"Hush! do you think I am blind? He gained the love of Lottie; and, when marriage came to be spoken of as a natural sequence, we found out that we had been entertaining a Jesuit in disguise. He could not marry."
"A Jesuit?"
"I am speaking metaphorically. The man called himself a Protestant, if he called himself anything. I heard him say he was a Christian. Very Christian work it was of him to gain Lottie's heart, and then confess that he had gained it for no end. Lottie died. The blow was too sharp for her. She was a timid, gentle flower, and could not stand the rough blast.

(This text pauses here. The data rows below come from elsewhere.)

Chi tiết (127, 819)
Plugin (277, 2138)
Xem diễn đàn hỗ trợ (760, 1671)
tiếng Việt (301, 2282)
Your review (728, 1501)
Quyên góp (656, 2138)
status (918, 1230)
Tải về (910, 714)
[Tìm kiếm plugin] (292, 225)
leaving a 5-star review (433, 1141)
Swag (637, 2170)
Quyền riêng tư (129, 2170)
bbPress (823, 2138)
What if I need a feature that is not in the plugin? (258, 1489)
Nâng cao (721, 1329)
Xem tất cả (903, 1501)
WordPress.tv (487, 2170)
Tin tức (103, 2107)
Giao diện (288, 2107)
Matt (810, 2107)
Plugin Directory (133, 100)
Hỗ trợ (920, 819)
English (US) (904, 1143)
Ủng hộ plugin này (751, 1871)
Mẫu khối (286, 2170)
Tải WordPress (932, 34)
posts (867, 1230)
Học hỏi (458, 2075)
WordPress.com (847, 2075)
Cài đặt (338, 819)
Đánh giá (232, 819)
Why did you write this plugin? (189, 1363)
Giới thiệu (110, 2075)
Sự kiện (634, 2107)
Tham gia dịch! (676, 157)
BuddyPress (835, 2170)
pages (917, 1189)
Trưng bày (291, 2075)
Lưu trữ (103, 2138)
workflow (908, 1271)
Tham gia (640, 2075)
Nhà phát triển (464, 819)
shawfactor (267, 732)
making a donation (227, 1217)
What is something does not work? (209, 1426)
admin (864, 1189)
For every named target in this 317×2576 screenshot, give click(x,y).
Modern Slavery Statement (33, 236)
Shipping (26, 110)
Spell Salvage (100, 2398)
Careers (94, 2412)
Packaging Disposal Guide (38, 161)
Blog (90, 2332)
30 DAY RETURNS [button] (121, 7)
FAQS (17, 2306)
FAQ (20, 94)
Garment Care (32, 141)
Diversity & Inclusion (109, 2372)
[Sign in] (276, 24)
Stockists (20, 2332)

Anne, believe me, there is no fate so cruel in the whole catalogue of the world's troubles as that of misplaced love."
"Why could he not marry?" I asked, growing interested in the tale.
"Ah! why, indeed!" she answered, curling her lips with mockery: "why cannot Harry Chandos? The cases are somewhat parallel. It is the remembrance of Lottie which causes me to feel this interest in you, for you put me very much in mind of her, and I must try to save you."
"There is nothing to save me from!" I answered, touched with her kindness, and feeling ashamed of myself not to be more touched with it than I was. "I am not likely to marry Mr. Chandos, or to be asked to marry him!"
"My dear, I don't think I can be deceived. There is love between you!"
"You did not finish about Lottie," I said, evading the question. "Why could he not marry her?"
"Because he had a wife living, from whom he was separated."
"At least, Mr. Chandos has not that."